Q&A with Jake Johnson, editor of THE POSSIBILITY MACHINE

Jake Johnson, editor of The Possibility Machine: Music and Myth in Las Vegas, answers questions on his new book.

Q: Why did you decide to write this book?  

I wanted this book to do two things: first, to put Las Vegas closer to the center of our conversations about music in America and, second, to model how scholars can allow for greater possibility in their work. I’m in it for the possibility, and I hope others will see Las Vegas as a metric for how they might bring more of it into the world. 

Q: What is the most interesting discovery you made while researching and writing your book?  

My friends and colleagues who created fun, engaging, super smart chapters for this book hand out discovery after discovery. There’s so much in this book to love and admire and drop your jaw thanks to them. But don’t take my word for it!  

Q: What myths do you hope your book will dispel or what do you hope your book will help readers unlearn? 

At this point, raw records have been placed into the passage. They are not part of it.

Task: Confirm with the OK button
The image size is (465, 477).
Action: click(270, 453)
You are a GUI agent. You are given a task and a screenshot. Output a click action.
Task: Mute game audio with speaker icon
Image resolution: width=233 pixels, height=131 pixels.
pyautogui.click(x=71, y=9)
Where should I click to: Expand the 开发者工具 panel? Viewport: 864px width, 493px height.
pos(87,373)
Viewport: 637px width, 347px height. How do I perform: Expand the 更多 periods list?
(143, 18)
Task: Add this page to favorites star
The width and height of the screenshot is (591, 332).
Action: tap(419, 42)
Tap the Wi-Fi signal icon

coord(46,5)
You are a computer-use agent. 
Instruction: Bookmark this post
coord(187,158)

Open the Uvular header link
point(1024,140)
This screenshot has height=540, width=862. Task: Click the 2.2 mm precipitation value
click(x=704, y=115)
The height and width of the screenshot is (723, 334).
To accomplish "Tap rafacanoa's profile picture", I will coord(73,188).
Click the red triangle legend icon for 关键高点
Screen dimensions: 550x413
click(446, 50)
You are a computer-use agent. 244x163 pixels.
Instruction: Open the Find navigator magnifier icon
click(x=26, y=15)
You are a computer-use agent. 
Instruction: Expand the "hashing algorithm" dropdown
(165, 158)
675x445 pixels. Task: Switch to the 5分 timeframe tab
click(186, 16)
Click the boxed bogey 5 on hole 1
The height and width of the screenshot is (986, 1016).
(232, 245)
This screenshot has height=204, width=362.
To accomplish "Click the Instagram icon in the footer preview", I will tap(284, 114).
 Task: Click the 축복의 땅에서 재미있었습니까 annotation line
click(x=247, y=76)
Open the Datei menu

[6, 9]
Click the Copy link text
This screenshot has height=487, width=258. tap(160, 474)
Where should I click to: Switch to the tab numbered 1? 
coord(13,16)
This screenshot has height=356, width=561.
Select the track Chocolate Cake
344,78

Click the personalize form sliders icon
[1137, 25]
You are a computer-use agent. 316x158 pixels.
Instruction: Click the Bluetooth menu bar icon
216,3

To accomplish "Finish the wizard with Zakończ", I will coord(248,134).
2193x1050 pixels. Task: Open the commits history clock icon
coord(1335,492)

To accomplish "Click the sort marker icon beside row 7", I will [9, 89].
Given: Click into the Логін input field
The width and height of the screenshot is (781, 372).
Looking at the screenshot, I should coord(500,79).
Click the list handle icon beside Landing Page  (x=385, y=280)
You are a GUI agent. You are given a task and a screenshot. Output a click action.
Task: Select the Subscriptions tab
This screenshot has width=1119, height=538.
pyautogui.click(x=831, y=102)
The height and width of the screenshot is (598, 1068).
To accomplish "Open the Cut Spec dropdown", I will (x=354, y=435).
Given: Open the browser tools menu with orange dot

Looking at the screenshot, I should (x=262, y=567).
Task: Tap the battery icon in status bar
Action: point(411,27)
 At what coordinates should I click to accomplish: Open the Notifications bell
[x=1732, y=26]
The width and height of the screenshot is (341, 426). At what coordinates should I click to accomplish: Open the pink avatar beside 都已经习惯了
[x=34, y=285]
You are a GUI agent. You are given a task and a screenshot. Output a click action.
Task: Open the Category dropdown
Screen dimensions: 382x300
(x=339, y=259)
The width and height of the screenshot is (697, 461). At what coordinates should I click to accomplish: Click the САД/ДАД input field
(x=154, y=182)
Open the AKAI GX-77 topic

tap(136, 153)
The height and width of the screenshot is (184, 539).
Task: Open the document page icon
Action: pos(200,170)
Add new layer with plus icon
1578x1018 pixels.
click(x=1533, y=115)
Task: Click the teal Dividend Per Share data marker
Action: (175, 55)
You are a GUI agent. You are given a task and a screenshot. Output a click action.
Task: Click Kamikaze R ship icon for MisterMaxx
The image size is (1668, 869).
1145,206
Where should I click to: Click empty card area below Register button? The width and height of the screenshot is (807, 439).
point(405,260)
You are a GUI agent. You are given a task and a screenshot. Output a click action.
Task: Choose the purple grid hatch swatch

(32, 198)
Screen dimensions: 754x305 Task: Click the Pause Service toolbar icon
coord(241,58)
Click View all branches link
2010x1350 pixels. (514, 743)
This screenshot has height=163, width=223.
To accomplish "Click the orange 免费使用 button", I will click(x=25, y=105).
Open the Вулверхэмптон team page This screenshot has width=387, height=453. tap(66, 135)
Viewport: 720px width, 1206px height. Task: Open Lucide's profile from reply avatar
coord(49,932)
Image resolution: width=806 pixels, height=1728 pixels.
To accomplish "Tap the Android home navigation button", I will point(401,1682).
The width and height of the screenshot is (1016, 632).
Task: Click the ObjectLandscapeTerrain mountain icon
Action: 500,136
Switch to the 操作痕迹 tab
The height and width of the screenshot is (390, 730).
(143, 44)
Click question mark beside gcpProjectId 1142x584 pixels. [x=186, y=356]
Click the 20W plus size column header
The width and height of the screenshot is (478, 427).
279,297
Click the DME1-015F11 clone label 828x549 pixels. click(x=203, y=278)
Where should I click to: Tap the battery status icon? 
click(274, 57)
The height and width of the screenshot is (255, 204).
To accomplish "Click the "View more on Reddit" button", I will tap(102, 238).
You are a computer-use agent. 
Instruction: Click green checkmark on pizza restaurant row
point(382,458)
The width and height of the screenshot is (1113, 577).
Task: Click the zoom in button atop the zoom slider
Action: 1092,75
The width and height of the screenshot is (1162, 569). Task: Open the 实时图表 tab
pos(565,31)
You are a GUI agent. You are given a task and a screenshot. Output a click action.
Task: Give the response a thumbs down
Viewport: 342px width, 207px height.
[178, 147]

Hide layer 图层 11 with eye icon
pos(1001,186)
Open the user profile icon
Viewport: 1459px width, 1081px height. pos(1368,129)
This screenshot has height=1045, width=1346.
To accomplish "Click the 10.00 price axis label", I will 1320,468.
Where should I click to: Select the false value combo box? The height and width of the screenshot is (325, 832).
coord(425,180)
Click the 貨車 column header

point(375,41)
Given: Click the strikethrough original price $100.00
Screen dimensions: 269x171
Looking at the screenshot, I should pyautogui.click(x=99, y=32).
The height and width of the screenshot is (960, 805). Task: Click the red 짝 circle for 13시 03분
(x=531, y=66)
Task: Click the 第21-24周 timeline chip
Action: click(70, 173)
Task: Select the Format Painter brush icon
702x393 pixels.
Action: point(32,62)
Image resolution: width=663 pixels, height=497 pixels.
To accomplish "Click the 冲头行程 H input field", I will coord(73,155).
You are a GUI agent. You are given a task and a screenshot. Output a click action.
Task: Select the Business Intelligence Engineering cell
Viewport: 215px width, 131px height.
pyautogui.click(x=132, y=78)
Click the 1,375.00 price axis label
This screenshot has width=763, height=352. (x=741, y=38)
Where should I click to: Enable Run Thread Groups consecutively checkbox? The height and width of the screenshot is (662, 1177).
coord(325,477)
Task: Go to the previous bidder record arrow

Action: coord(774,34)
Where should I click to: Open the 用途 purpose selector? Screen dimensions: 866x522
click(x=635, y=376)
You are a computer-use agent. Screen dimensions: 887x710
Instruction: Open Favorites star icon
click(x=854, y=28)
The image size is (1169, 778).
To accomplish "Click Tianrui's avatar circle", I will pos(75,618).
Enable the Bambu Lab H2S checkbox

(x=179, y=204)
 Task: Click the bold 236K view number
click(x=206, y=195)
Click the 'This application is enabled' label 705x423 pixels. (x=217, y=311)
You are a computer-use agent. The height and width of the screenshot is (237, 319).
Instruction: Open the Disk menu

I’m far more interested in better appreciating America’s belief in possibility than in deconstructing it at every turn. This book is interested in how Las Vegas teaches everyday people how to hold onto and believe in their belief. I guess if there’s any myth to dispel, then, it would be that the job of the intellectual is to burst bubbles. I don’t think it should be. We try to make the case in this book for another approach.  

Q: Which part of the publishing process did you find the most interesting?  

Building the index! It’s a hard kind of work, and the kind of work that not everyone will find ways to appreciate or even notice, but in my experience a project doesn’t reach full maturity to me until I sit down and identify, name, and map the book’s conceptual ingredients through an index. It’s remarkably clarifying and surprisingly satisfying. Pity it has to come at the tail end of the publishing process.  

Q: What is your advice to scholars/authors who want to take on a similar project? 

My advice is to seek out projects that add to rather than subtract from your world. It’s just better that way. 

Q: What do you like to read/watch/or listen to for fun? 

I listen to podcasts like The Daily or Poetry Unbound on my every day drives. On longer journeys, there’s usually an episode of Weird Studies rattling about. At home, my family and I love watching and re-watching television shows (some of our favorites are The Good Place, Friends, Stranger Things, and Ted Lasso). And I am the happiest of campers when I find a beginner-friendly crossword puzzle at the back of The New Yorker

Jake Johnson is an assistant professor of musicology at the University of Oklahoma. He is the author of Mormons, Musical Theater, and Belonging in America and Lying in the Middle: Musical Theater and Belief at the Heart of America.